Upon the ground that the verdict and judgment, in each case are flagrantly against the evidence, and that the instructions were erroneous and prejudicial, and that the trial court erred in refusing to take from the consideration of the jury the testimony of the boy because of his refusal to answer the questions of appellant's counsel upon the cross-examination, these appeals are prosecuted.
Appellant admitted that at the place of the accident, by reason of the use of its tracks by the public, it owed appellee the duty of lookout, and other consequent duties.
Appellees' theory of the cases is that appellee John Frank Girdner at the time of the accident was walking on the outer ends of the ties of the railroad track in the same direction that the train was going; that the trainmen did not give proper warning of the approach of the train nor use the means at their command to avoid the accident after they discovered, or could have discovered by the exercise of ordinary care, the boy's peril; that the train, coming up behind appellee without his knowledge, ran against and over him; that the engine was backing, pushing the tender in front of it, and pulling the freight and passenger cars; that appellee was struck in the back of the head, while on the end of the ties, by a stirrup on the forward end of the tender, knocked forward on his face, and his leg run over by all of the cars of the train.
Appellant's defense is that as the train approached appellee ran across the track in front of the train to a place of safety on the western side of the track, and that, after the engine and freight cars had safely passed him, he ran alongside of the front end of the rear passenger car, and, in an attempt to jump on the steps of the front platform of that car, was thrown under the train and his leg run over by only the rear trucks of the last passenger car.
The testimony of John Frank Girdner, his sister, who is three years older than he, and of the witness John C. Lawson supports appellee's theory, although upon the cross-examination, in answer to the few questions that he did answer, John Frank Girdner contradicted the testimony he had given on the direct examination to the effect that he was not warned of the approach of the train, and admitted that he both saw and heard its approach in time to have avoided the accident, and his sister testified that she heard the approach of the train and got off of the track, but that she did not give any warning to her brother, who was walking beside her.
The testimony of the engineer and fireman and several disinterested witnesses who saw the accident, testifying for appellant, flatly contradicts the testimony of appellees' witnesses that the boy was struck by the forward end of the train, and establishes almost conclusively that he was not so struck, and that he was in a place of safety when the engine passed him.
1. In the instructions given the court submitted appellees' theory of the cases correctly, but authorized a finding for appellant if the jury did not believe appellees' theory of the cases, and submitted the question of contributory negligence in general and abstract terms only.

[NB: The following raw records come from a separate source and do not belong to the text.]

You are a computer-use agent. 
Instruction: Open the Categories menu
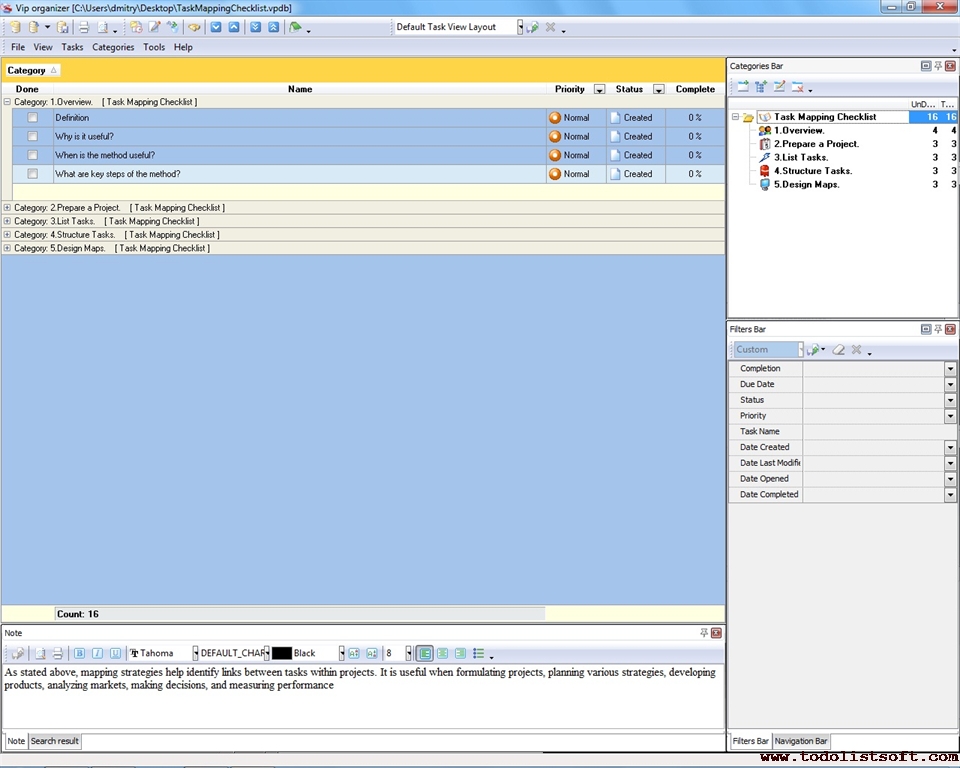(113, 47)
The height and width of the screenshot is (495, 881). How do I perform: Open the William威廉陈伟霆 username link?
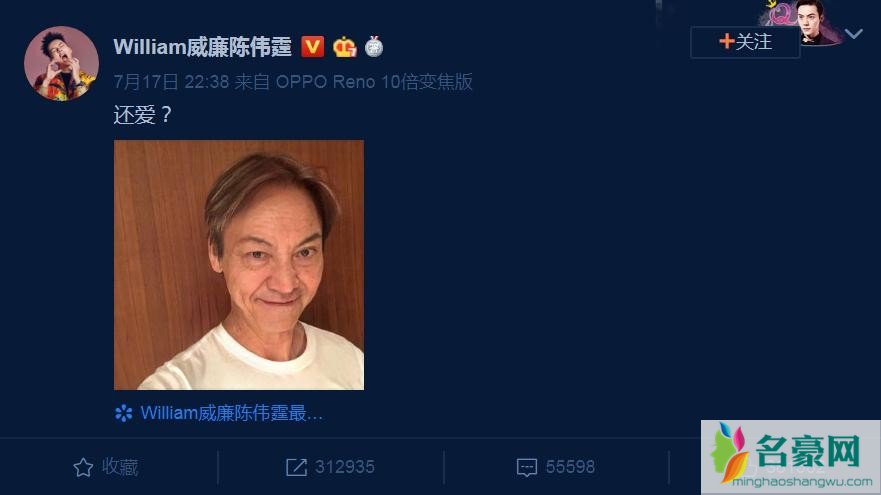(202, 47)
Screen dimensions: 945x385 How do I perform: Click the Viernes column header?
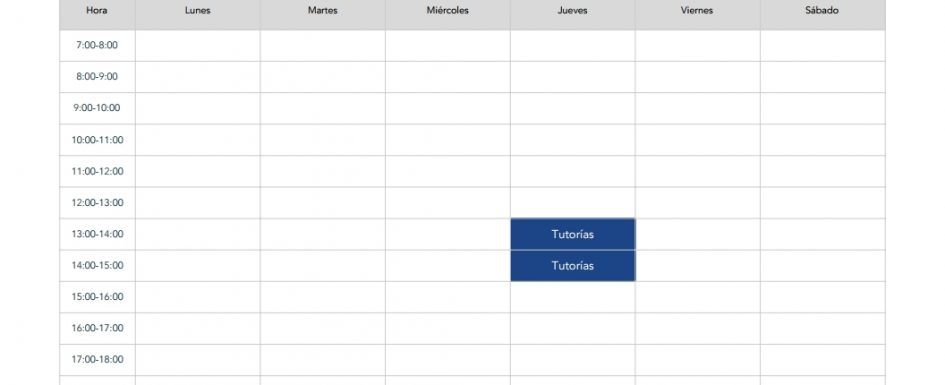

Appellant by its testimony offered a positive defense of contributory negligence; that appellee was injured in an effort to take hold of or jump upon the passenger coach after the freight cars had passed him in safety, and offered an instruction presenting, in concrete form, this positive defense, which the court refused to give, and, upon the facts here, we think this was prejudicial error. It has long been the settled rule that both the plaintiff and defendant have the right to have their sides of the case presented to the jury, and in numerous recent cases this court has ordered reversals for the refusal to give an instruction presenting, in specific and concrete form, a defense which does more than simply refute plaintiff's theory of the case and presents an affirmative or positive defense of contributory negligence, and the facts of this case bring it clearly within that rule.
Although the instruction offered by appellant was not technically correct, it was the duty of the court to prepare and give a proper instruction upon the question.

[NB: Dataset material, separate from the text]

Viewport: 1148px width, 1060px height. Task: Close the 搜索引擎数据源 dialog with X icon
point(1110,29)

2. Appellee John Frank Girdner at the time of the trial of this case was nine years of age, and upon direct examination, and in answer to such questions upon cross-examination as he desired to answer, testified in such a way as to prove that he is an exceedingly bright and intelligent boy and that he was thoroughly competent to testify; yet upon cross-examination he refused to answer practically all questions. Many of these questions were pertinent, and, having testified in his own behalf, he had no right to refuse to submit to cross- examination. To such questions as he was unwilling to answer neither his own counsel nor the court could induce him to do more than smile. After exhausting every effort to get him to answer questions, counsel for appellant moved the court to exclude all of his testimony, and the court overruled this motion, to which exception was saved, and we are now asked to pass upon the question of whether or not this was error.

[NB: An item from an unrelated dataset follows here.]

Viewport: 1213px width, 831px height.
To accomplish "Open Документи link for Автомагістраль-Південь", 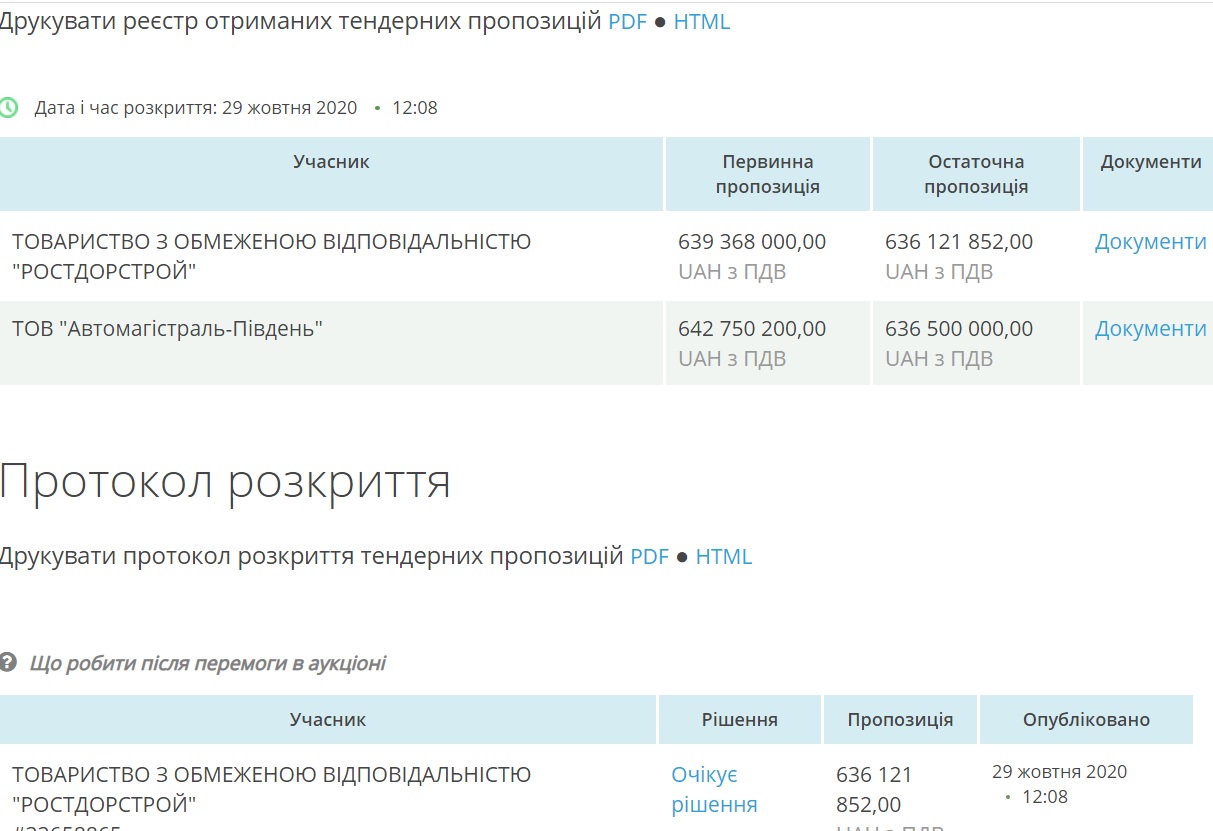I will point(1150,329).
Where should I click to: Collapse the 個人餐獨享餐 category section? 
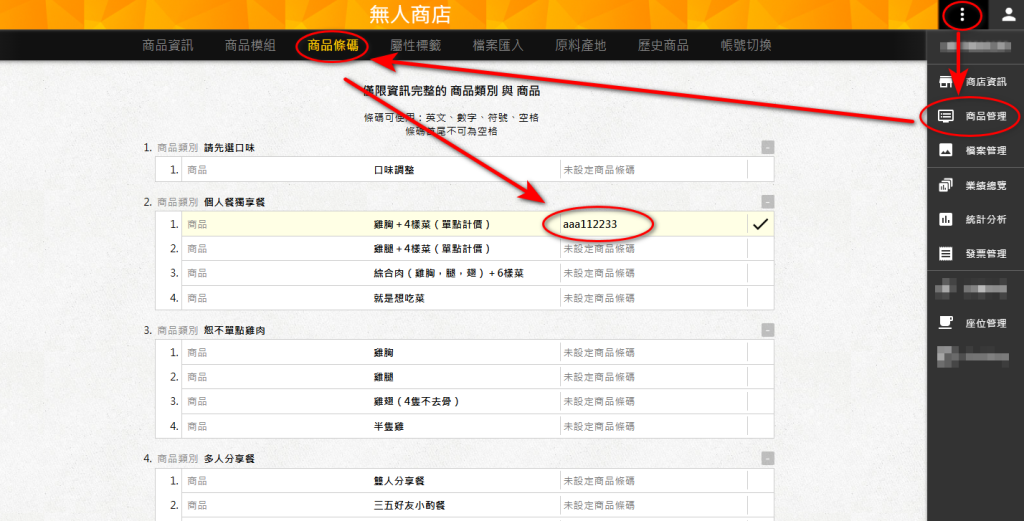click(767, 202)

No authorities are cited by appellant in support of this position, and we have found no case directly in point, but the right of opposing counsel to cross- examine a witness introduced by the other party is elementary, and has always been recognized and enforced. At common law no evidence might be admitted but what was, or might be, under the examination of both parties. In the following cases, where cross-examination had been prevented without any fault of the adverse parties, the evidence was excluded.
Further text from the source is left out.